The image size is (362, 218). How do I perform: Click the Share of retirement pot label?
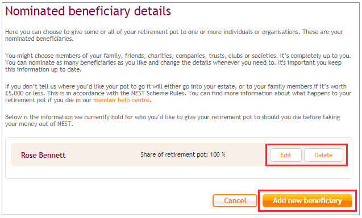174,154
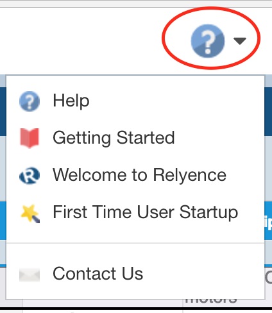
Task: Choose Contact Us from the menu
Action: [98, 273]
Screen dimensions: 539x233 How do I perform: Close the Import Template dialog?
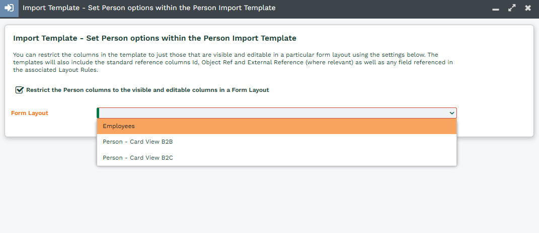(x=528, y=8)
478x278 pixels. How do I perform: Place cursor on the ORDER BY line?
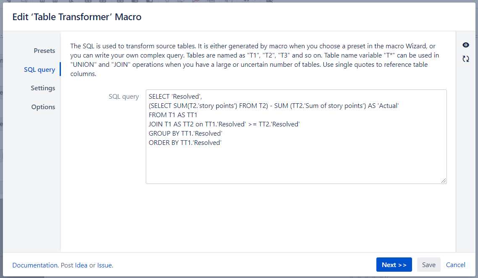tap(185, 143)
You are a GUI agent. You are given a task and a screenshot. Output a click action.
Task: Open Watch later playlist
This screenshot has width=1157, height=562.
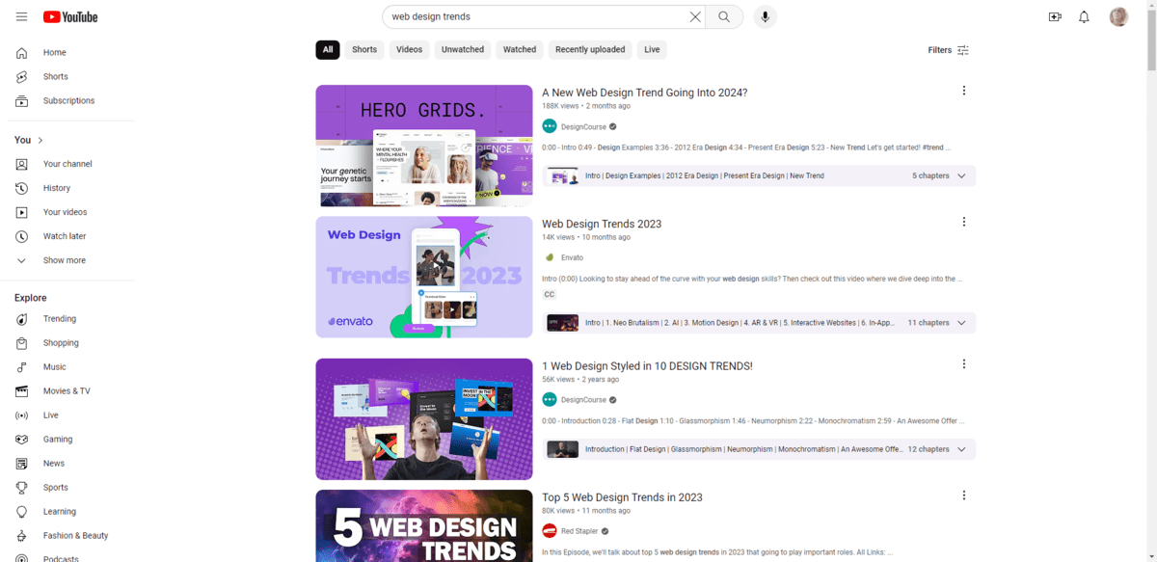click(x=64, y=236)
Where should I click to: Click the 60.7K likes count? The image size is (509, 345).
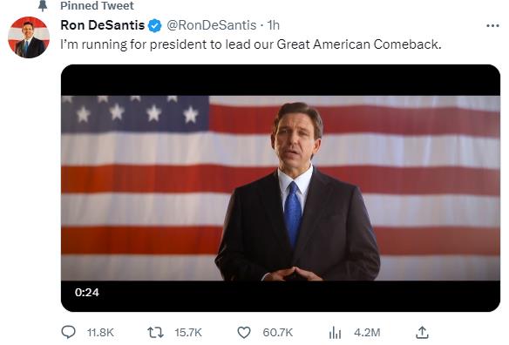pyautogui.click(x=278, y=333)
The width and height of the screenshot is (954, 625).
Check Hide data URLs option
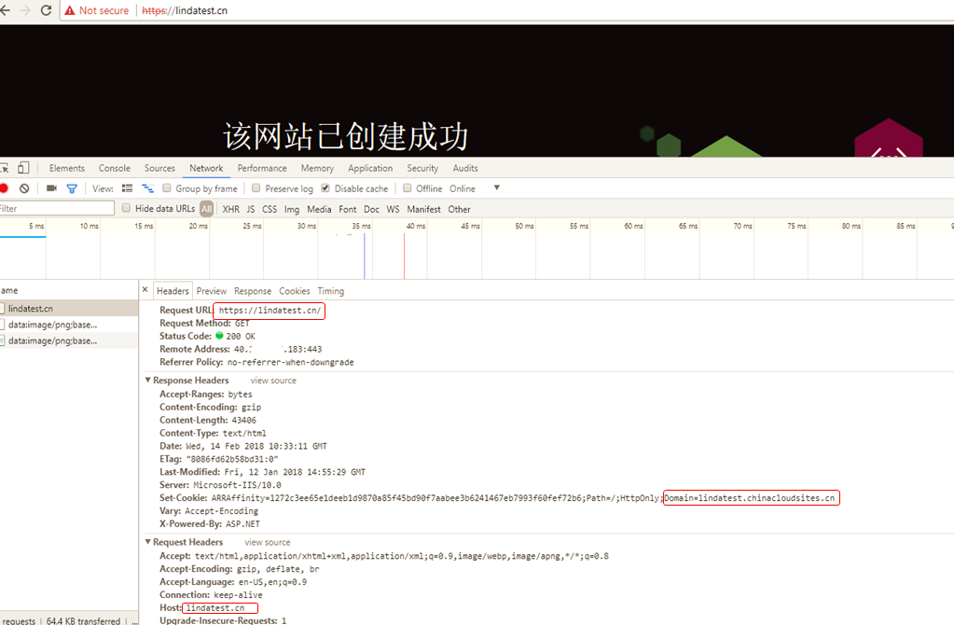pyautogui.click(x=127, y=209)
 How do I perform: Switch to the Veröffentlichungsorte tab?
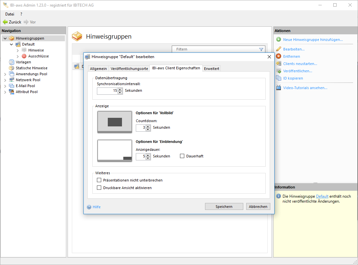(x=129, y=69)
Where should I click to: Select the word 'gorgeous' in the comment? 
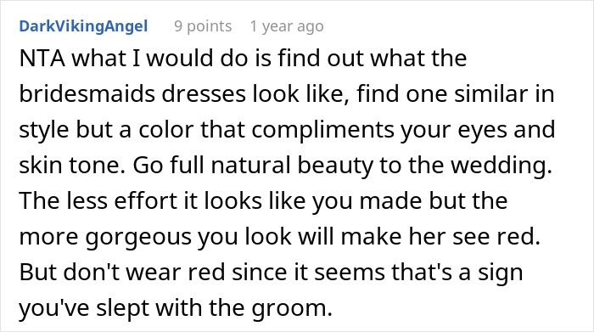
● ● ● ● ●
Go through the material above and repeat it exactly. Omit the pictures.

COMPLETED EXERCISE →
The image size is (362, 218). How do I perform: Click the Share of retirement pot label?
174,154
Task: Choose Contact Us from the menu
Action: [98, 273]
Screen dimensions: 539x233 How do I perform: Close the Import Template dialog?
(x=528, y=8)
478x278 pixels. How do I perform: Place cursor on the ORDER BY line?
tap(185, 143)
You are a GUI agent. You are given a task and a screenshot. Output a click action.
Task: Open Watch later playlist
This screenshot has width=1157, height=562.
click(x=64, y=236)
Where should I click to: Click the 60.7K likes count? The image size is (509, 345).
pyautogui.click(x=278, y=333)
The width and height of the screenshot is (954, 625).
Check Hide data URLs option
pyautogui.click(x=127, y=209)
 How do I perform: Switch to the Veröffentlichungsorte tab?
(x=129, y=69)
Where should I click to: Select the word 'gorgeous' in the comment? 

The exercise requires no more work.